La notizia della morte di Florian Schneider, una delle due menti (insieme a Ralf Hütter) dietro ad un progetto musicale che è avvio e insieme colonna portante di quel grande bagaglio che è la musica elettronica, ha scosso l’intero mondo della cultura.
Ogni pezzo della storia dei Kraftwerk non rimane a sé stante ma va a costituire in parallelo la storia dell’evoluzione del genere e influenza moltissimi artisti anche nei decenni successivi. Ripercorriamo brevemente i motivi per cui questo gruppo è stato così vitale per la musica.

Florian Schneider – La produzione degli strumenti

Siamo nella Germania degli anni ’70, i Kraftwerk sono ancora un’idea acerba, lontana dai suoni che hanno reso così grande la band. Nata dai due amici Florian Schneider e Ralf Hütter, la band produce krautrock nei primi due album, “Kraftwerk” (1970) e “Kraftwerk 2” (1972). Nel secondo dei due album iniziano le vere sperimentazioni con l’uso di strumenti elettronici che vengono studiati e sperimentati dallo stesso Florian Schneider. In Ralf & Florian (1973) l’inizio della collaborazione con il pittore Emil Schult e l’uso di percussioni a pad tracciano un primo solco verso la direzione definitiva del gruppo, che però arriva nel 1974 con “Autobahn“.

Il singolo “Autobahn” la cui durata originale supera i 22 minuti.

Un primo elemento che contraddistingue il successo del gruppo è proprio la tendenza a creare non solo la musica dunque, ma gli strumenti stessi con cui produrla. Mentre la formazione della band si arricchisce di componenti e varia negli anni, si dà il via a “Radio-Activity” (1975) primo disco prodotto internamente dalla band e in cui vi è il solo e puro utilizzo di strumenti elettronici. Si abbandonano così violino, chitarra e flauto (lo strumento iniziale di Schneider, rimaneggiato per modulare il suono e renderlo simile ad un basso). A questo primo concept album ne seguono altri tre, “Trans Europe Express” (1977), “The Man Machine” (1978) e “Computer World” (1981) scritto nel periodo del boom dei primi computer.
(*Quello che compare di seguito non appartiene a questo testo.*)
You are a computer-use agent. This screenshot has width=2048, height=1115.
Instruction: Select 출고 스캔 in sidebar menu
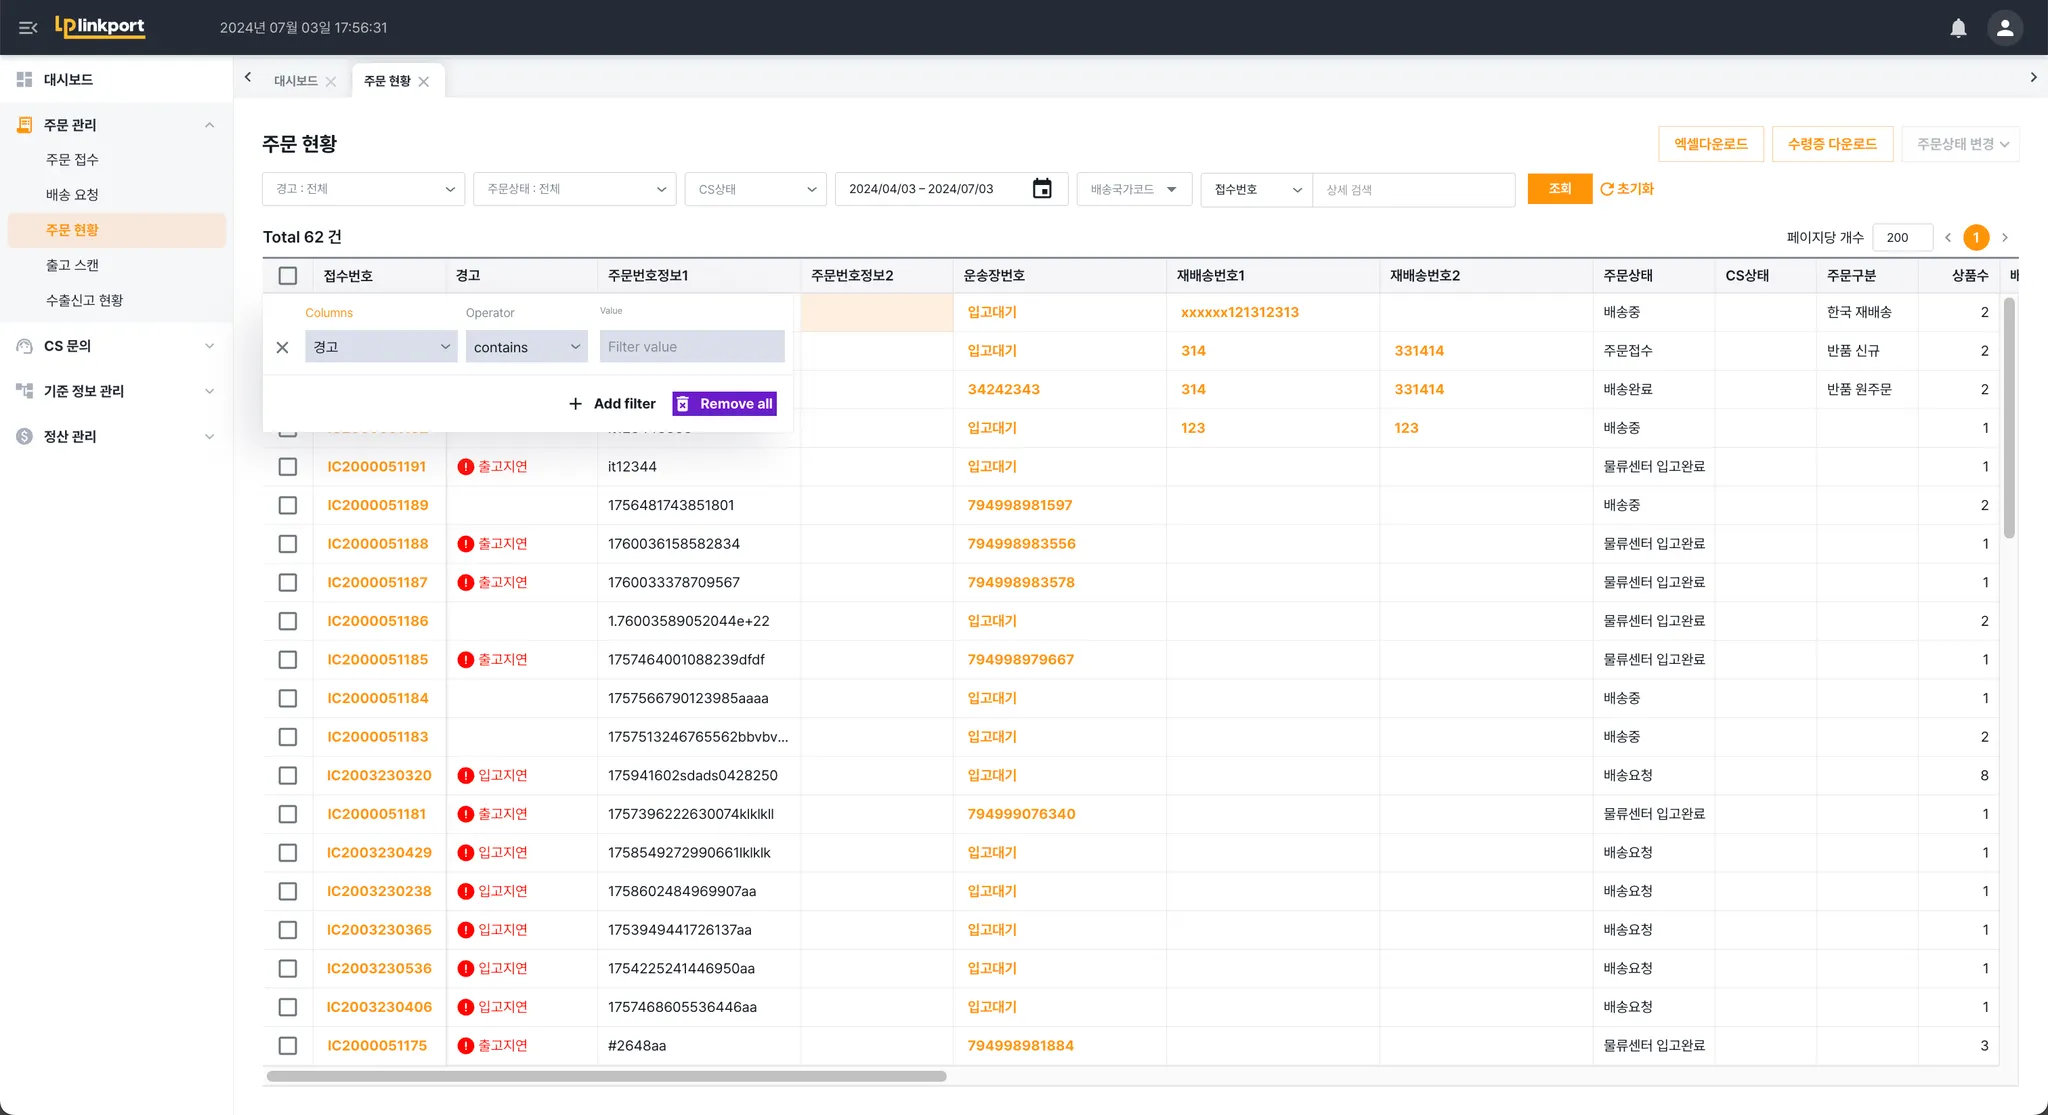point(72,265)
Gli ultimi tre album in studio vedono un cambio di collaboratore grafico: a Emil Schult subentra infatti Rebecca Allen che realizza un video per il singolo “Musique Non Stop” contenuto nell’album “Electric Cafè” (1986). Seguono, infine, “The Mix” (1991) e “Tour de France Soundtracks” (2003): per il tour di quest’ultimo, i Kraftwerk si esibiscono utilizzando pc portatili con sequencer e synth virtuali installati.

I concetti e l’estetica dei Kraftwerk

Da “Autobahn” in poi, i titoli degli album della band tracciano un filo logico anche nelle tematiche. I vari concept album fanno pensare ad entità o temi che sembrano non toccare l’emotività umana, questo grazie ad un crescente studio di suoni elettronici che puntano ad essere glaciali, precisi, ed un’estetica che rende inconfondibile la band, i cui componenti si presentano ai live come dei robot vestiti tutti nello stesso modo, un racconto personificato della fusione tra uomo e macchina ancor prima di iniziare a suonare.

L’iconografia e l’impostazione del suono, oltre che il nome stesso della band (Kraftwerk significa “centrale elettrica”) sono tutti elementi che rendono definitiva la grandezza di questo gruppo, dove il visionario Florian Schneider insieme all’amico Ralf Hütter in realtà non lasciano fuori l’entità umana dal loro concept artistico, bensì si fanno precursori di tempi tecnologicamente avanzati come quelli che stiamo vivendo oggi, raccontando l’interazione dell’uomo con la tecnologia; tutto ciò con suoni futuristici, dal respiro fortemente innovativo.

Florian Schneider Kraftwerk
I Kraftwerk live. Credit:Irishnews.com

L’eredità

La visionarietà della band ha avuto una grande fortuna, i loro suoni sono stati ripresi da molti altri artisti dagli anni ’80 in poi e trasportati in altri sottogeneri di musica elettronica, David Bowie ha dichiarato di averli come band preferita e ha dedicato il brano prettamente strumentale “V-2 Schneider” a Florian Schneider. Dalla new wave al synth-pop passando per l’hip-hop e giungendo alla techno, davvero tanti sono i generi influenzati dai suoni elettronici trasversali dei Kraftwerk; di questi hanno beneficiato anche artisti del calibro di Chemical Brothers, Daft Punk, Joy Division (ed ancor più i successivi New Order), Depeche Mode, Ultravox, Human League e perfino il pop dei Coldplay (nel brano “Talk“).